Download Free Analytical Issues In Participatory Natural Resources Book in PDF and EPUB Free Download. You can read online Analytical Issues In Participatory Natural Resources and write the review.

Attempts to manage natural resources through collaboration rather than competition, by agreements rather than conflict, have become the touchstone for many who see these efforts as the harbinger of global sustainable development. The received wisdom suggests that participatory natural resource management projects work because traditional knowledge of the resources and existing social structures can be utilised to develop more effective strategies for resource use. Participation is a flexible and adaptable concept, which can reflect local circumstances and priorities. The contributors to this volume advise caution as well as optimism for projects conducted in this way. By drawing on the experience of NGOs, national governments and donor sectors as well as academic researchers this volume analyses the theory and practice of participatory natural resource management and demonstrates the value of constructive dialogue between all those involved.
With reference to India.
Natural resource policies provide the foundation for sustainable resource use, management, and protection. Natural Resource Policy blends policy processes, history, institutions, and current events to analyze sustainable development of natural resources. The book’s detailed coverage explores the market and political allocation and management of natural resources for human benefits, as well as their contributions for environmental services. Wise natural resource policies that promote sustainable development, not senseless exploitation, promise to improve our quality of life and the environment.
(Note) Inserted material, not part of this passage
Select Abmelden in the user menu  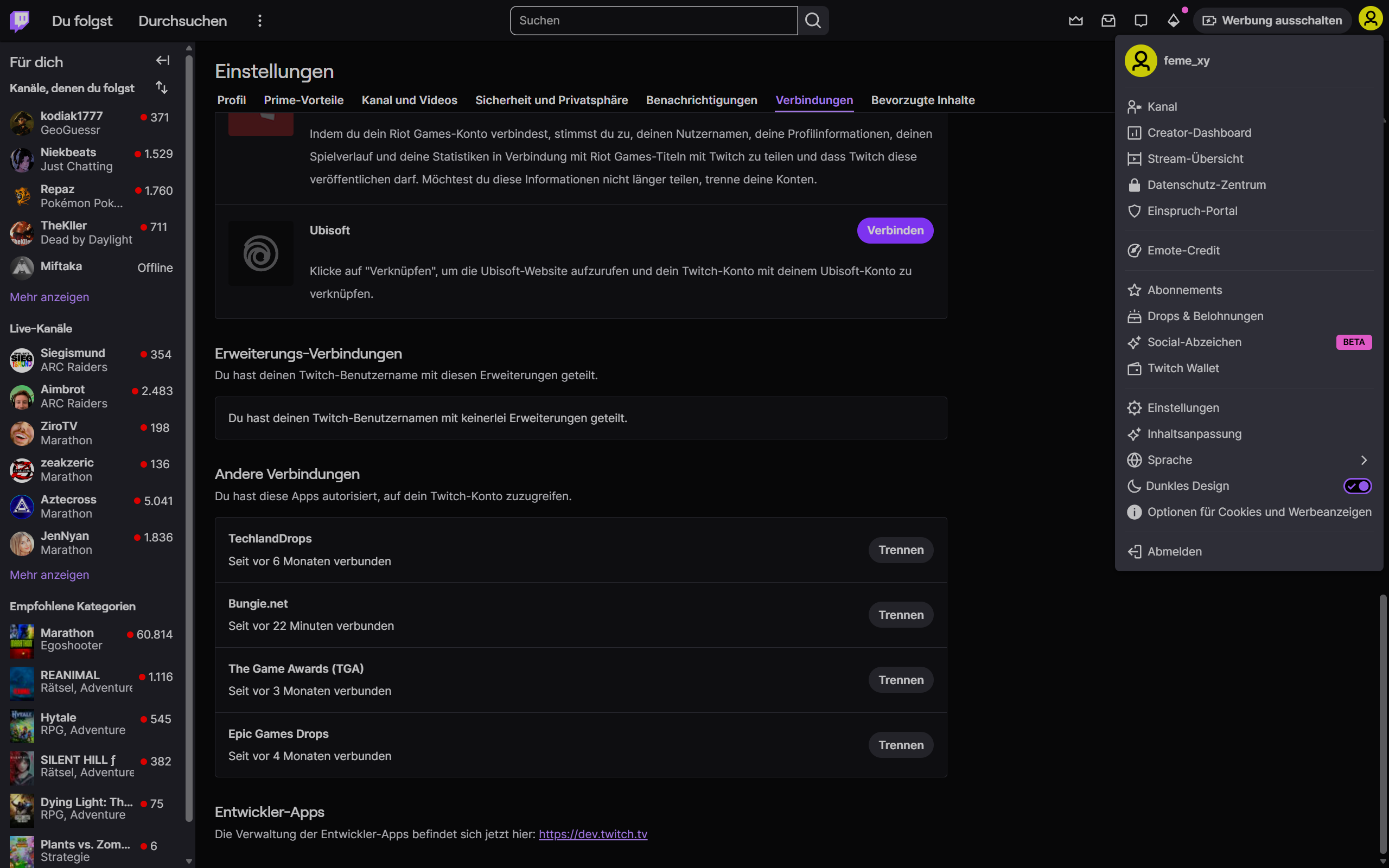(x=1174, y=551)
Public or private policies may be used to manage natural resources. When private markets are inadequate due to public goods or market failure, many policy options, including regulations, education, incentives, government ownership, and hybrid public/private policy instruments may be crafted by policy makers. Whether a policy is intended to promote intensive management of natural resources to enhance sustained yield or to restore degraded conditions to a more socially desirable state, this comprehensive guide outlines the ways in which natural resource managers can use their technical skills within existing administrative and legal frameworks to implement or influence policy.
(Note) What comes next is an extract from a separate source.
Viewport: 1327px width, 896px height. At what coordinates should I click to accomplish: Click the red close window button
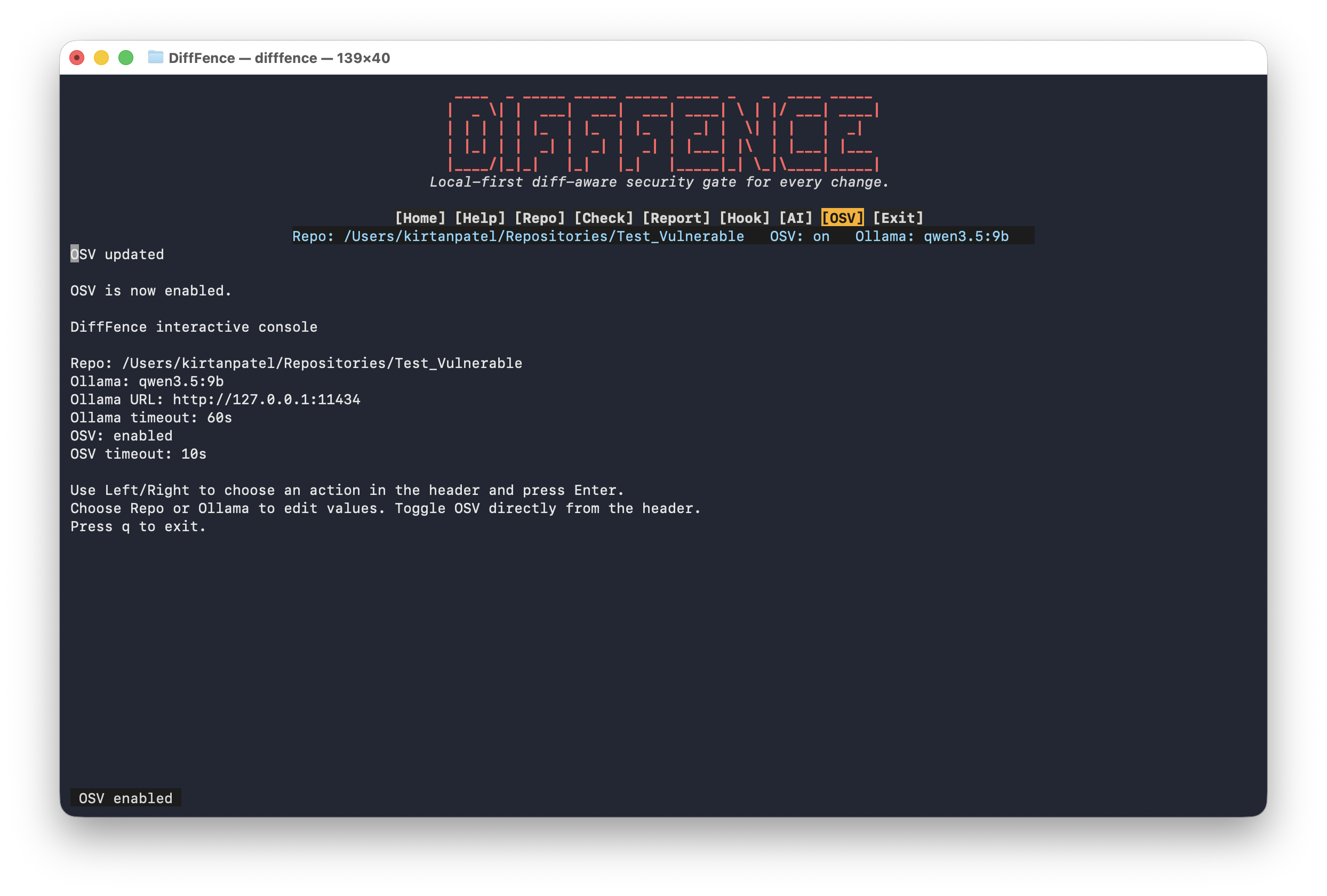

Management of local resources has a greater chance of a sustainable outcome when there is partnership between local people and external agencies, and agendas relevant to their aspirations and circumstances. Managing Natural Resources for Sustainable Livelihoods analyses and extends this premise to show unequivocally that the process of research for improving natural resource management must incorporate participatory and user-focused approaches, leading to development based on the needs and knowledge of local resource users. Drawing on extensive and highly relevant case studies, this book presents innovative approaches for establishing and sustaining participation and collective decision-making, good practice for research, and challenges for future developments. It covers a wide range of natural resources - including forests and soils, and water and management units, such as watersheds and common property areas - and provides practical lessons from analysis and meta-analysis of cases from Asia, Africa and Latin America. It offers insights on how to make research participatory while maintaining rigour and high-quality biological science, different forms of participation, and ways to scale up and extend participatory approaches and successful initiatives. This book will be invaluable for those professionally involved in natural resource management for sustainable development and an essential resource for teachers and students of both the biophysical and social science aspects of natural resource management.
Palgrave Advances in International Environmental Politics provides a state of the art review of the major theoretical approaches and substantive debates of the field. The first section reviews the historical development of international environmental politics as well as the theoretical and methodological approaches used in its study. The following chapters each review the trajectory of a key research area within international environmental politics and elaborate on current approaches and debates. Case studies in each chapter illuminate the main theoretical questions that emerge from the review.
Gender and Sustainability deals with women's struggles to contend with global forces—environmental change, economic development, discrimination and stereotyping about the roles of women, and diminishing access to natural resources—not in the abstract but in everyday life. It addresses the lived complexities of the relationship between gender and sustainability.
Over the past decade, there have been an increasing number of publications that have analysed and critiqued the potential of tourism to be a mechanism for poverty reduction in less economically developed countries (LEDCs). This book showcases work by established and emerging researchers that provides new thinking and tests previously made assumptions, providing an essential guide for students, practitioners and academics. This book advances our understanding of the changes and ways forward in the field of sustainable tourism development. Five main themes are illustrated throughout the book: (1) measuring impacts of tourism on poverty; (2) the need to evaluate whether interventions that aim to reduce poverty are effective; (3) how unbalanced power relations and weak governance can undermine efforts; (4) the importance of the private sector’s use of pro-poor business practices; and (5) the value of using multidisciplinary and multi-method research approaches. Furthermore, the book shows that academic research findings can be used practically in destinations, and how practitioners can benefit from sharing their experiences with academic scholars. This book was based on a special issue and various articles from the Journal of Sustainable Tourism.
The Biological and Toxin Weapons Convention entirely prohibits biological warfare, but it has no effective verification mechanism to ensure that the 140-plus States Parties are living up to their obligations. From 1995-2001 the States Parties attempted to negotiate a Protocol to the Convention to remedy this deficiency. On 25 July 2001 the United States entirely rejected the final text which would probably have been acceptable to most other states. The book investigates how this disaster came about, and the potential consequences of the failure of American leadership.